Scalable oversight or seed AI can also be considered a "constant adaptive learning process, where the smarter the agent the more capable it becomes of aligning itself".
Additionally, the "hierarchical" vs. organic distinction might be an oversimplification. I don't know the exact specifics of their plan, but my current best guess would be that organic alignment merely softens the influence of the initial supervisor by moving it towards some kind of prior and then softens the way that the system aligns itself in a similar way.
He recently gave an interview which I found disappointing, and am starting to think he hasn't really thought this through. My impression is he got distracted by the beauty of multicellular structures and now thinks the same will be true for AI.
This is, by far, the alignment approach I’m most optimistic about—more so than mechanistic interpretability, which feels too narrow to reliably constrain a sufficiently sophisticated actor.
I’ve been thinking about an datasets where the reward function is explicitly coupled to the well-being of an external entity, not merely to semantic or linguistic correctness.
At this point, we aren’t really looking for systems that are better at language. If anything, we appear to be asymptoting on those benchmarks already.
What matters is that there are countless things an AI can say that are linguistically “correct” yet actively degrade well-being.
For instance to run small-scale experiments in which an LLM is tasked with sustaining the well-being of simulated or live organisms. With the goal Being to ground—however imperfectly—its reward signal in the welfare of other entities it is continuously influencing.
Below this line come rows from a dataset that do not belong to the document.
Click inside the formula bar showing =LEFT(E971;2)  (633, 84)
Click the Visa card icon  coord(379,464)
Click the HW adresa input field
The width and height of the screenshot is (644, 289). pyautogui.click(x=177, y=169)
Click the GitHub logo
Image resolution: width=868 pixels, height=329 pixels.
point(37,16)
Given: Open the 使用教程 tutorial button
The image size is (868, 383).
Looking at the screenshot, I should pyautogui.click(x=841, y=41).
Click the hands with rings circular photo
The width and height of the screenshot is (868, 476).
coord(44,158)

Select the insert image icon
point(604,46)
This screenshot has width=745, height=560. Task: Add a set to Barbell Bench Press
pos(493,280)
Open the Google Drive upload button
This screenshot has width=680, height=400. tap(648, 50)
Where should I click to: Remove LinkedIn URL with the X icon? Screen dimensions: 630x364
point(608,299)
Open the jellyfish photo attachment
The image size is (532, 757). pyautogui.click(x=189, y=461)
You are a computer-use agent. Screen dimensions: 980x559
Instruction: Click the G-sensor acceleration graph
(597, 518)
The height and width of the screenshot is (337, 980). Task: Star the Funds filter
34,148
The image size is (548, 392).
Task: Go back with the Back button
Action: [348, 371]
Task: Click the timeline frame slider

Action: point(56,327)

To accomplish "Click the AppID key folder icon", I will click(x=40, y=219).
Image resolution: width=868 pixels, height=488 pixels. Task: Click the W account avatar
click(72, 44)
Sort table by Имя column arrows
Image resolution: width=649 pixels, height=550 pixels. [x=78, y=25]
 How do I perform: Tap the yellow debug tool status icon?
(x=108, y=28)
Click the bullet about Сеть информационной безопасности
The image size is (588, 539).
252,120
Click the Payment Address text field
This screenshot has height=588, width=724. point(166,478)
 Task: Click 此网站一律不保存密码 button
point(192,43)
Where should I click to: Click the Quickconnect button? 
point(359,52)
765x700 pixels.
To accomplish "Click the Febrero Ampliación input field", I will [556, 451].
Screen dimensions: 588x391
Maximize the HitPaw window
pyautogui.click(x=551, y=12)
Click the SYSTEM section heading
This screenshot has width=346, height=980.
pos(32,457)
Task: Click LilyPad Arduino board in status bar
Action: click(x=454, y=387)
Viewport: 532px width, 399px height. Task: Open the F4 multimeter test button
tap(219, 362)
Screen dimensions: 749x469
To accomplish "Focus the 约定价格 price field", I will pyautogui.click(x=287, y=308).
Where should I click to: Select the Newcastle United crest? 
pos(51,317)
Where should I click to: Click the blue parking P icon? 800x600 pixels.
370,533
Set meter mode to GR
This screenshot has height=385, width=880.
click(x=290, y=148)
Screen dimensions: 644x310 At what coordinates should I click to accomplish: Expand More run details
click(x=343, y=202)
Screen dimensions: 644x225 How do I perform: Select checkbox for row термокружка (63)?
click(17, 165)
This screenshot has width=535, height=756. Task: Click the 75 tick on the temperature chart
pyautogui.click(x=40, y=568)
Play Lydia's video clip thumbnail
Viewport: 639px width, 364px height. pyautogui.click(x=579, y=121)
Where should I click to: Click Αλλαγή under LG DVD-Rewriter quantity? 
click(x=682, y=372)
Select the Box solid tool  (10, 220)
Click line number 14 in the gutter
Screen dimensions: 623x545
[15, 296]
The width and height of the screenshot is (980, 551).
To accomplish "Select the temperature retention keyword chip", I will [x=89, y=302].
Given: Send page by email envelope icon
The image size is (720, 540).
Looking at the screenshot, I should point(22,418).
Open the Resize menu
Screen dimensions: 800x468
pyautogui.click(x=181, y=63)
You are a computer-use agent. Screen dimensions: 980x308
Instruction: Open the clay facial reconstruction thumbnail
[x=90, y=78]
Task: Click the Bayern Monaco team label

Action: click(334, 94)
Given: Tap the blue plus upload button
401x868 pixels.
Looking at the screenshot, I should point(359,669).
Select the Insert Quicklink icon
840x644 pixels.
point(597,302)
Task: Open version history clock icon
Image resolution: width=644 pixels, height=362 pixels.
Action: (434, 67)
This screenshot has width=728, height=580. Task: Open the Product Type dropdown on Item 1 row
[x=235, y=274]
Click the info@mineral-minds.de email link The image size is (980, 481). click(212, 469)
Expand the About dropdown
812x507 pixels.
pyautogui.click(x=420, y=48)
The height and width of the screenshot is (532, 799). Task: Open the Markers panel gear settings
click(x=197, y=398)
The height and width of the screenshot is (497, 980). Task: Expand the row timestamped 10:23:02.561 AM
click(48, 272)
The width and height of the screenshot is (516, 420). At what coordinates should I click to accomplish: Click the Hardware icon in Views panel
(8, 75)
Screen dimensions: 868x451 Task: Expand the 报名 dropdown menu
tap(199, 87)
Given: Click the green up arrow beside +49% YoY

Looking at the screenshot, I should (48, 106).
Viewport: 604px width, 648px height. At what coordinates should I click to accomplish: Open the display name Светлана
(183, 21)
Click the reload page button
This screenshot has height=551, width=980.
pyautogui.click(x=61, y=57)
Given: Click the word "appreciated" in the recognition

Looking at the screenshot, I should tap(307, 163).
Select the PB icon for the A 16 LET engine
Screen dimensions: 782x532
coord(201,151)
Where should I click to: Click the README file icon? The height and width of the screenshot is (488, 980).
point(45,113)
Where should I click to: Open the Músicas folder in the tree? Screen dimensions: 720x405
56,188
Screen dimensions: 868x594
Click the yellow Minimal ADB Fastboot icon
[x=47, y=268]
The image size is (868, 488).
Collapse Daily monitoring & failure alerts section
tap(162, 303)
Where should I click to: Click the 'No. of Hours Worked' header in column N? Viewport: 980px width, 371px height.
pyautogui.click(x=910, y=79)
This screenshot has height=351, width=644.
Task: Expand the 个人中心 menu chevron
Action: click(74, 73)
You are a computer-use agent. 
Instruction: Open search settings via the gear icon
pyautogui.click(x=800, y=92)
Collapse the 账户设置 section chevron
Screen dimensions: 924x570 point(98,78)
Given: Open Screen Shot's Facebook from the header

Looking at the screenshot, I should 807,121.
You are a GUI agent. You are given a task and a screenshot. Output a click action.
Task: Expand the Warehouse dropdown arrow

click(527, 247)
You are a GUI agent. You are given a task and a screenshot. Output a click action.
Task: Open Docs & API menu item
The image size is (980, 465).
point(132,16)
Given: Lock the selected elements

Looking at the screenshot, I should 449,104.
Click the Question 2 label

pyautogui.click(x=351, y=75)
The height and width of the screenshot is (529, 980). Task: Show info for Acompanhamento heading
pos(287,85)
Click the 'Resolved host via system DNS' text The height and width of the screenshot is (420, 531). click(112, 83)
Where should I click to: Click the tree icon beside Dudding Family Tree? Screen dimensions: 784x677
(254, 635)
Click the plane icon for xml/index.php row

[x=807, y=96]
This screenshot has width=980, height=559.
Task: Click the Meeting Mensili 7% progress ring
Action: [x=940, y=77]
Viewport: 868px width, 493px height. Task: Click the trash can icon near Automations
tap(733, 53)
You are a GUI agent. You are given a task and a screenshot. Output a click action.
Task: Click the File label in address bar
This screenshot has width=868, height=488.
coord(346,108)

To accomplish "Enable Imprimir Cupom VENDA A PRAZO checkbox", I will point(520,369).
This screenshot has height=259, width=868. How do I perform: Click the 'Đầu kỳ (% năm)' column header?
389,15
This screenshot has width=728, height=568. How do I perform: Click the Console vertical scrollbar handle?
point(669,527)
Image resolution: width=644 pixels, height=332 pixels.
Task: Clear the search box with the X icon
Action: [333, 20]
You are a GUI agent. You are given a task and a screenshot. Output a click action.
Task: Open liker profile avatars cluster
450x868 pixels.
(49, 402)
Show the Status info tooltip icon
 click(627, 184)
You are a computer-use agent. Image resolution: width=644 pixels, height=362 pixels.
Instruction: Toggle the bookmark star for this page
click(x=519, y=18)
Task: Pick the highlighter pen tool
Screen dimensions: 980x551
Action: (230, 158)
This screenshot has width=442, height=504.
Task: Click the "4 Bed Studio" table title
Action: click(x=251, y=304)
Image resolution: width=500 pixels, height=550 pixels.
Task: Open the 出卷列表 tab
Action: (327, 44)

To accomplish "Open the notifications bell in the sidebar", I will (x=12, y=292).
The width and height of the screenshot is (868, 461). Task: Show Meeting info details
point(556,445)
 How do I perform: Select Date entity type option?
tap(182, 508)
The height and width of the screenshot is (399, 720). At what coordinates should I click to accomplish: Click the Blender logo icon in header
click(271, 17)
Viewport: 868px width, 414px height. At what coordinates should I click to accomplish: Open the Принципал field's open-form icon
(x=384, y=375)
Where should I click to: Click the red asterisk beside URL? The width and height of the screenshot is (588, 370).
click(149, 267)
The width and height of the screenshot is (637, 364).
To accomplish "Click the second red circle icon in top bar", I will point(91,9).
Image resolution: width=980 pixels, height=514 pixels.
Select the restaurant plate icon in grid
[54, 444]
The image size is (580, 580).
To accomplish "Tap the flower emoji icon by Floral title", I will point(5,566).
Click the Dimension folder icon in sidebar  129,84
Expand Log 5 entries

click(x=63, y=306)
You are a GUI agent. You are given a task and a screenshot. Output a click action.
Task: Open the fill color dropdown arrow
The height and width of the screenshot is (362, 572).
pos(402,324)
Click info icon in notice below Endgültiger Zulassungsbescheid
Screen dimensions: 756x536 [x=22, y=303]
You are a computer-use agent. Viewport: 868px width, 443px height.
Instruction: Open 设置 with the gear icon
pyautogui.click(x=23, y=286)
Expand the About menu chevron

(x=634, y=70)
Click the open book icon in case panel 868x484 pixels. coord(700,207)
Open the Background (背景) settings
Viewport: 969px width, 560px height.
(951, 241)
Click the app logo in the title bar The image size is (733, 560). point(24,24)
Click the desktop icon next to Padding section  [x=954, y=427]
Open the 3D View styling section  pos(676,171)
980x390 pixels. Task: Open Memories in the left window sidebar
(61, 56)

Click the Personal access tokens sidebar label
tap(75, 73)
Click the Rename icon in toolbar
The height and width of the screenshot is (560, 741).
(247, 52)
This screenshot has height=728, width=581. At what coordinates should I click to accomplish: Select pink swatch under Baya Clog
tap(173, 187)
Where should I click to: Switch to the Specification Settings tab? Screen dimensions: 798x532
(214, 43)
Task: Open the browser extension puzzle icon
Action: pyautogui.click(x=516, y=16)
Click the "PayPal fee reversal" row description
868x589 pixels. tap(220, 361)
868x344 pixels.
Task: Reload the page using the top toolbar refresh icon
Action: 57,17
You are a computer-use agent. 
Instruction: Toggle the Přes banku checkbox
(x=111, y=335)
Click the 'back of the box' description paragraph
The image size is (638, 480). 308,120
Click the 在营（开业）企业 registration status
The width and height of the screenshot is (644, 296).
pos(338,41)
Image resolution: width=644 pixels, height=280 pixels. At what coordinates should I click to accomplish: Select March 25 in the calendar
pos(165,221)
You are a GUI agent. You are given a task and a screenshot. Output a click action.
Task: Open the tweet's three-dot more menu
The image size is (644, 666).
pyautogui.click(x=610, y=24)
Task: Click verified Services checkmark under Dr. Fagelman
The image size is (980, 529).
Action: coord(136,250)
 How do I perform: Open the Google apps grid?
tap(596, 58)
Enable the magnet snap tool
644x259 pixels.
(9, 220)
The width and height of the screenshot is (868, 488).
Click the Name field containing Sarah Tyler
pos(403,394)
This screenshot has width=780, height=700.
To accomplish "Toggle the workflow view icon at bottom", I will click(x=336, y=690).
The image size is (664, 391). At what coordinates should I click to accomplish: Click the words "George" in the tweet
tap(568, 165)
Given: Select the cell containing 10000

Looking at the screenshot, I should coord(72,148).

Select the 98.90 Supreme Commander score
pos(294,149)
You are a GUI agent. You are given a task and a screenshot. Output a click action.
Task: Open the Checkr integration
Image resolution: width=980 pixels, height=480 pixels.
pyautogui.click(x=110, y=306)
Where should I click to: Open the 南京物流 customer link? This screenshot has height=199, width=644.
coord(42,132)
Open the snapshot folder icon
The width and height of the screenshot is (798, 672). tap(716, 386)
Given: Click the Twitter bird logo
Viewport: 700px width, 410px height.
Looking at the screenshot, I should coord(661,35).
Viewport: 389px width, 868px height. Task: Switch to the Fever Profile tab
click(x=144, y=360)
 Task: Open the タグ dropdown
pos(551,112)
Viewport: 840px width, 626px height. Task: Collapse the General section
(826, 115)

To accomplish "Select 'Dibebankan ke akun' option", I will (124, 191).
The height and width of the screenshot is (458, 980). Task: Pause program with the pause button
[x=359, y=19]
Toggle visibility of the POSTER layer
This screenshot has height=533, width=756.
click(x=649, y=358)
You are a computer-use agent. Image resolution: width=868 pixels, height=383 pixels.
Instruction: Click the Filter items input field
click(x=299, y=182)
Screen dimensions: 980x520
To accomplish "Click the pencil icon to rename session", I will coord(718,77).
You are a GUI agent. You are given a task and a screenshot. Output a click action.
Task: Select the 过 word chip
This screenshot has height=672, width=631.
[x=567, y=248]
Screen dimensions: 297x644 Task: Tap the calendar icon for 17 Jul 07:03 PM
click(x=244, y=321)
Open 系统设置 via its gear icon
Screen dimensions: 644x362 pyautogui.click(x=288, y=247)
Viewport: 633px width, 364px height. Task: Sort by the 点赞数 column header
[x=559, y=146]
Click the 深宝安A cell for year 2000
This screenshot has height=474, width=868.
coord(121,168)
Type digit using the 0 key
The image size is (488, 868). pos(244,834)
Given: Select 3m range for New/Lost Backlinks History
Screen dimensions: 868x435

In that framing, the model’s world model isn’t shaped as a researcher, optimizer, or abstract thinker, but as a caretaker. There's the latent assumption that. A sufficiently advanced AI would develop altruism. We should test this on a small scale first.
imagine a colony of bees, mice, or even humans, with the AI tasked with improving their well-being over long time horizons. Not because this would be Particularly difficult—current systems could probably perform extremely well after some fine-tuning It’s to cultivate the sentiment, the inclination, the reflexes.
Also, https://softmax.com/about mentions collaboration with Michael Levin, Ken Wilber, Chris Fields, Ken Stanley, Denis Noble, Andrew Briggs, Jeff Clune, Erik Hoel, Ryan Smith, Center for the Study of Apparent Selves, Dalton Sakthivadivel, and Perry Marshall.